EXERCISE - Exactly as they appear, write the lines from the one containing "Instruction: Select the" to the final line of the entries, leaving pictures out.

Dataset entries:

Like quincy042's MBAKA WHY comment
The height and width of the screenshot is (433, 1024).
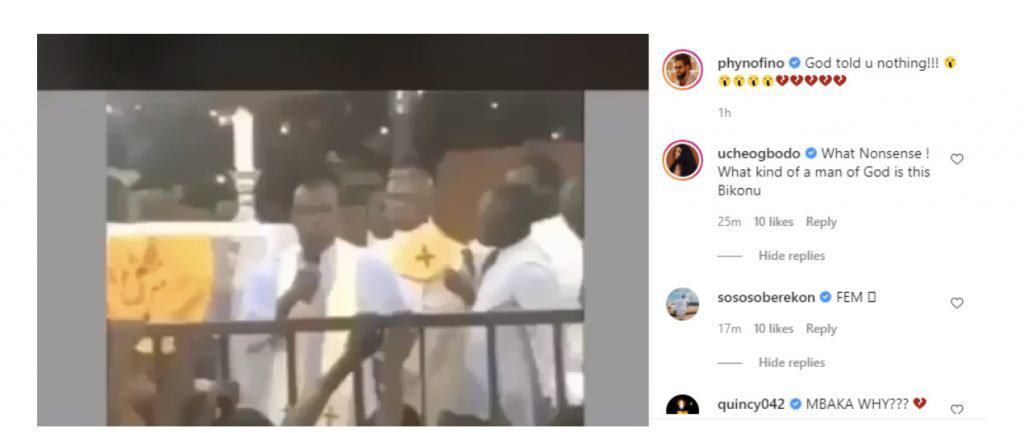(957, 409)
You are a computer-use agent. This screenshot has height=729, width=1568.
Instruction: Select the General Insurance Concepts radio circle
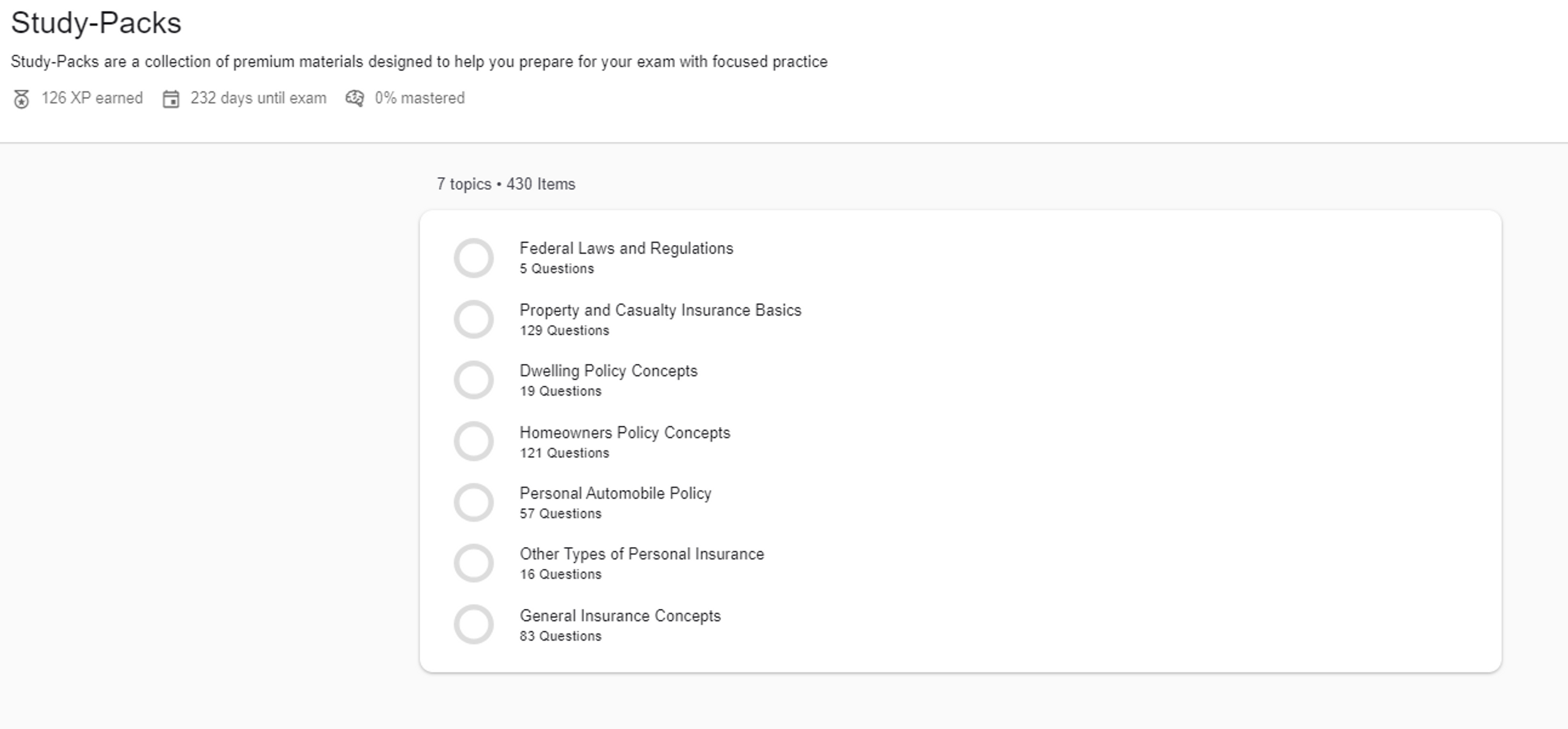click(474, 625)
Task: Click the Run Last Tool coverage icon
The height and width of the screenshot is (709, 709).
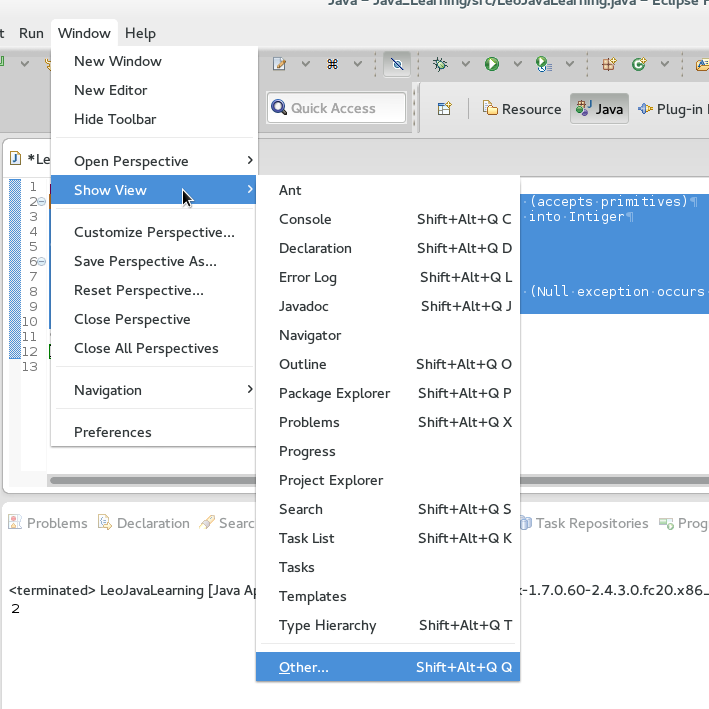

EXERCISE OUTPUT -
Instruction: Select the General Insurance Concepts radio circle
click(474, 625)
Task: Click the Run Last Tool coverage icon
The height and width of the screenshot is (709, 709).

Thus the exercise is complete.